Cadbury frets over stakes built up by arbitrageurs
* CFO says concerned about short-term holdings
* Private comments at odds with what chairman says
* Reiterates Kraft bid "massively undervalues" company
By Raji Menon and Victoria Howley
LONDON, Dec 18 (Reuters) - Cadbury CBRY.L is worried about the growing stakes being built by arbitrageurs looking to make a profit as the group's shares rise in the run-up to a takeover, its finance chief has told investors.
Chief Financial Officer Andrew Bonfield has expressed concerns that such investors might tip the balance away from the British chocolate company in its attempt to stay independent from hostile bidder Kraft KFT.N or extract a higher price, according to one large shareholder present at a meeting with UK investors on Thursday.
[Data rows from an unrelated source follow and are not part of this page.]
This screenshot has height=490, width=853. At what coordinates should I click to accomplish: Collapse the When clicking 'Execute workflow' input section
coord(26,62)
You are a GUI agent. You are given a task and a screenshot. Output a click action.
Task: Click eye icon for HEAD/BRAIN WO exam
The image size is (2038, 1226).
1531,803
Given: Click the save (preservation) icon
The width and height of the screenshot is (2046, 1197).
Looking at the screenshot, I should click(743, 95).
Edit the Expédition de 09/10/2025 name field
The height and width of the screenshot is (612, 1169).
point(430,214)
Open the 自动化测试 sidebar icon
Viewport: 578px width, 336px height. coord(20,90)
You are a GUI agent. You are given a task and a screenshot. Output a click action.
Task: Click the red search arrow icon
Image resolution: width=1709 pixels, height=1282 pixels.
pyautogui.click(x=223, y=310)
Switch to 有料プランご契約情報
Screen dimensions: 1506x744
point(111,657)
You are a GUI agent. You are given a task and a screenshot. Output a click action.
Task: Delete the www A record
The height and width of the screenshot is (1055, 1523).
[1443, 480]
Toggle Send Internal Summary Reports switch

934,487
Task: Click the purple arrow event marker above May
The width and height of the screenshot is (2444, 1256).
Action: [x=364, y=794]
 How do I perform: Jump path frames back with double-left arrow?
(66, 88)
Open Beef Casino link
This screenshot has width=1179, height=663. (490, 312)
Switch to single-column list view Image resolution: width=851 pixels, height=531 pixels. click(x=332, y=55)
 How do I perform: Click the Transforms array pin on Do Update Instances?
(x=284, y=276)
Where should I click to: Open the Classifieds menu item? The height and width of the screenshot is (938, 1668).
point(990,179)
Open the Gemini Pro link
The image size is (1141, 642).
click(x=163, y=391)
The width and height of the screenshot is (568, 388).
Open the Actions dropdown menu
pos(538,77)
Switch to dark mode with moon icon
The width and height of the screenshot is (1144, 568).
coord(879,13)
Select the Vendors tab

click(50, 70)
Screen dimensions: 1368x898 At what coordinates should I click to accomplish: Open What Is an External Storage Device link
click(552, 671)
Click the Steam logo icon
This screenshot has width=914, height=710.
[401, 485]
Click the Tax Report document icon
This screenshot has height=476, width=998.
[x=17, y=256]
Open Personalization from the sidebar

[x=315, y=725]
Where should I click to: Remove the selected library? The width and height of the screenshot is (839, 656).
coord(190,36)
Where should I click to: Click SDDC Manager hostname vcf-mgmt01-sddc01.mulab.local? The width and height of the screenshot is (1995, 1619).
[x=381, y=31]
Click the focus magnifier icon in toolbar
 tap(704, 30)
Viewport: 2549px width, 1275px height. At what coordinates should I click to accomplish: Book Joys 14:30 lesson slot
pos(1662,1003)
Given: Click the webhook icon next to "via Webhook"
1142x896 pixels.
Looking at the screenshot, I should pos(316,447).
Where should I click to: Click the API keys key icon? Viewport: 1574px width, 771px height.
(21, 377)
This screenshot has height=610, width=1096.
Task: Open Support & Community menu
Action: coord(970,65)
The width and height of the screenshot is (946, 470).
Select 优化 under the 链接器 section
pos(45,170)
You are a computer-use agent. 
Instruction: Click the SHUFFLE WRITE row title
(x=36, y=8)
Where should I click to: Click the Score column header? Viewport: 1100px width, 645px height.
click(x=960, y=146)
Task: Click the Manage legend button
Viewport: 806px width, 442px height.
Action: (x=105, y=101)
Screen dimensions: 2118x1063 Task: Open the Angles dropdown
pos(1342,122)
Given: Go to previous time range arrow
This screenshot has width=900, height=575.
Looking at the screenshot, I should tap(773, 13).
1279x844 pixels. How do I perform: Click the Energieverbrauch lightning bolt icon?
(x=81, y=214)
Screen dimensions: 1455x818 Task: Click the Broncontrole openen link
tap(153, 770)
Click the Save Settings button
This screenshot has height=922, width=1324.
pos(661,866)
"Cadbury is concerned that in the lead-up to any final deal, the character of who owns the shares matters a lot when it comes to deciding whether they should sell the shares to Kraft or keep them," said one investor who met Bonfield.
"If they are long-term investors they may choose to keep them if the price is wrong, but if they are short-term investors then they don't care -- they will sell as long as they make some kind of return," the investor said.
A spokesman for Cadbury said he could not comment on private discussions with investors.
Merger arbitrage, where the investment is a bet on the outcome of a takeover situation, is a strategy that has already come under fire from Richard Lambert, the head of Britain's CBI business lobby organisation.
Last month he attacked the role that hedge funds may play in hostile bids because their interests are served by the outcome of the deal itself rather than by the long term returns of the companies involved.
In an interview with the Times newspaper, he argued that investors who have owned company shares for less than six months should be prevented from voting in takeover battles.
Bonfield's private comments follow public observations by Chairman Roger Carr on the subject. Carr said on Monday that there had been "limited turbulence" in the share register and that he thought hedge funds accounted for around 14 to 15 percent of the company's stock.
Cadbury this week rejected Kraft's offer which gives it a total market value of $16.2 billion, or 730 pence per share, below Cadbury's 790 pence current share price level. [ID:nGEE5BA1YP].
Bonfield also reiterated in private conversations with investors that Kraft's deal "massively undervalued" the company.
"He made it clear they would do everything in their power to prevent the company from disappearing too cheaply.
"We remain convinced that Cadbury is worth far more than the current share price," the investor added.
A second investor, who also met Bonfield, said: "Cadbury has no operational issues that would prevent them from staying independent -- it's just a matter of persuading people to allow them to do that."